We then drove back through Walla Walla and down into Oregon, home of the Blue Mountain Cider Company, which makes awesome cider. Oh, and the Mom of one of the cidermakers baked a whole bunch of Alsatian onion tarts, which were WAY YUMMY. I bought a case of growlers to take home - I wish I could find somewhere here in Seattle that does onion tart. Oh, and new wine as long as I'm at it - I miss the European harvest tradition of new, still fermenting white wine with fresh onion tart. ***droooooool***
- Man, are these folks ever far away - it's an hour to the nearest town - and HUGE. Like, OH MY GOD huge. It's the biggest winery I've ever seen.
- Their tasting room is pretty rinky-dink; it's all set up like most huge corporate wineries, with only the least expensive things available for tasting.

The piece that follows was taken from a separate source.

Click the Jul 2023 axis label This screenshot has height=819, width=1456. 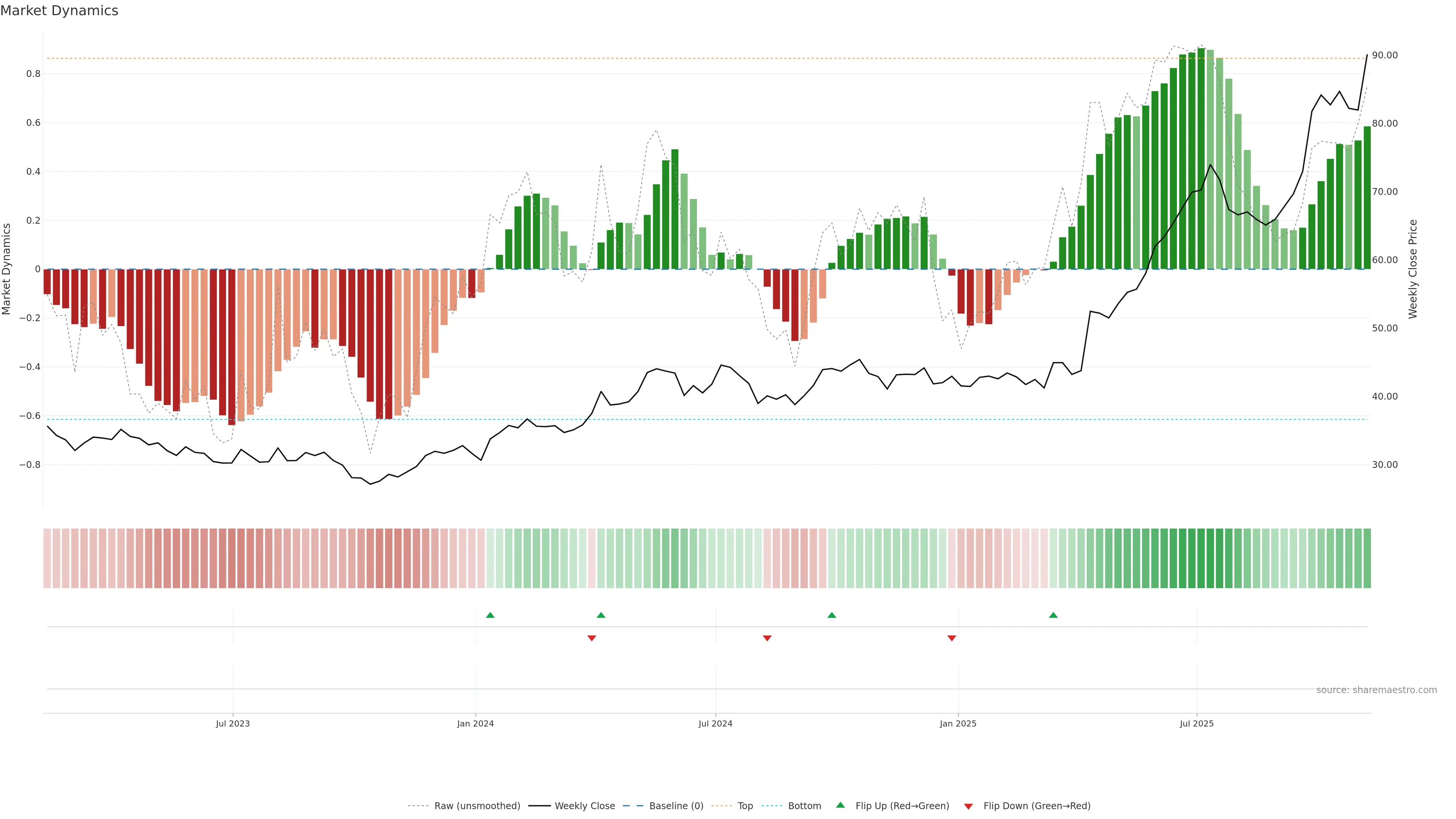point(232,723)
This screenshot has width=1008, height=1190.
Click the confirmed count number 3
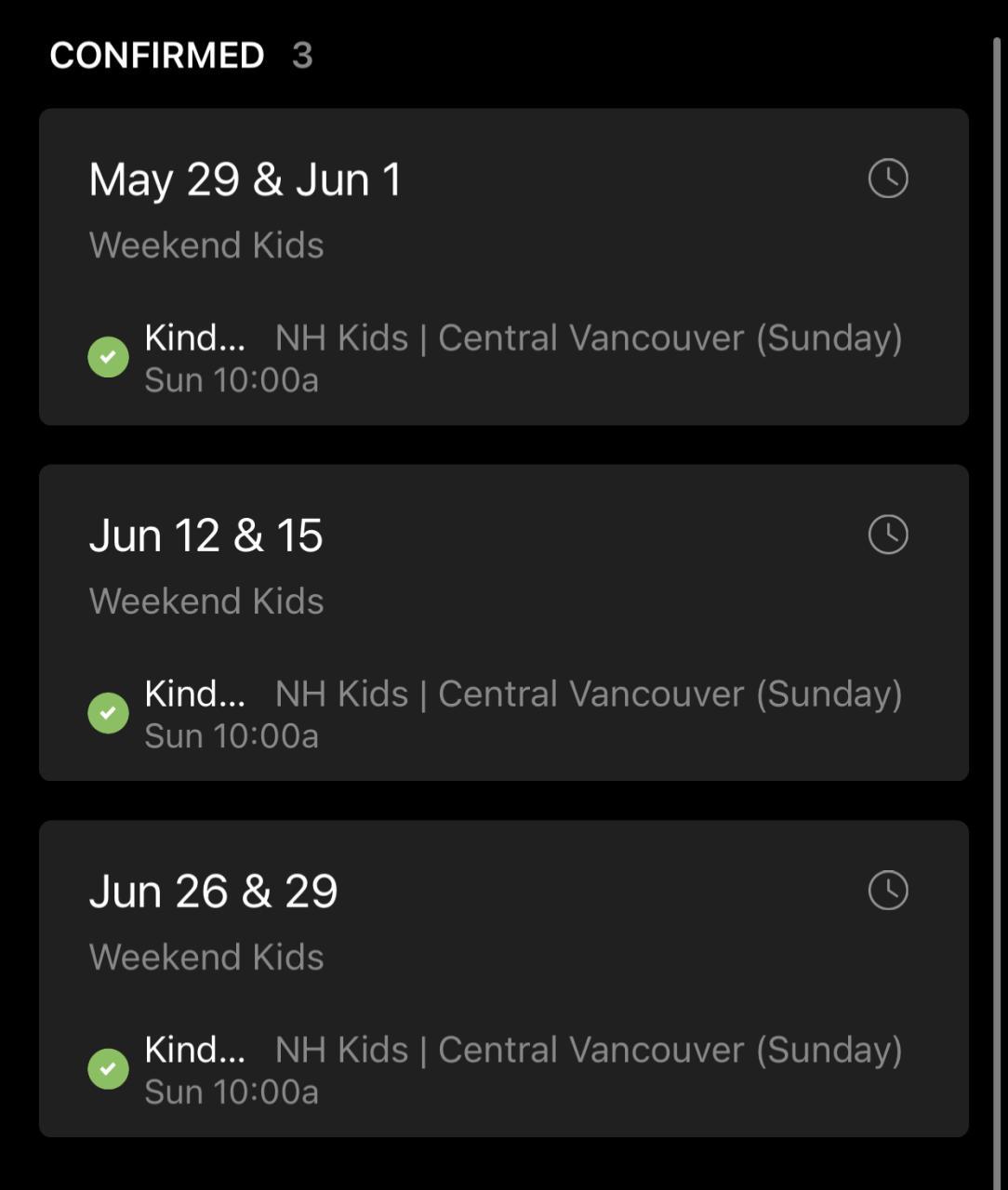point(302,56)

- However, the women manning the counter was way cool; she poured us their Grand Estates syrah [$10] alongside their reserve syrah [$22], which always makes me smile: it's a real treat to taste what is essentially "the same wine" made two very different ways. The reserve has got around 9% of viognier hiding it [yes, they coferment!] and uses more oak; the Grand Estates has no viognier and uses less oak. The Grand Estates is a killer wine for the price, but very much in the "raspberry motor oil" mode of things. The reserve, on the other hand, is very, very French and utterly awesome. It just reeks of bacon fat and violets. I love it, unconditionally.
- We also tried their dolcetto, which was surprisingly good.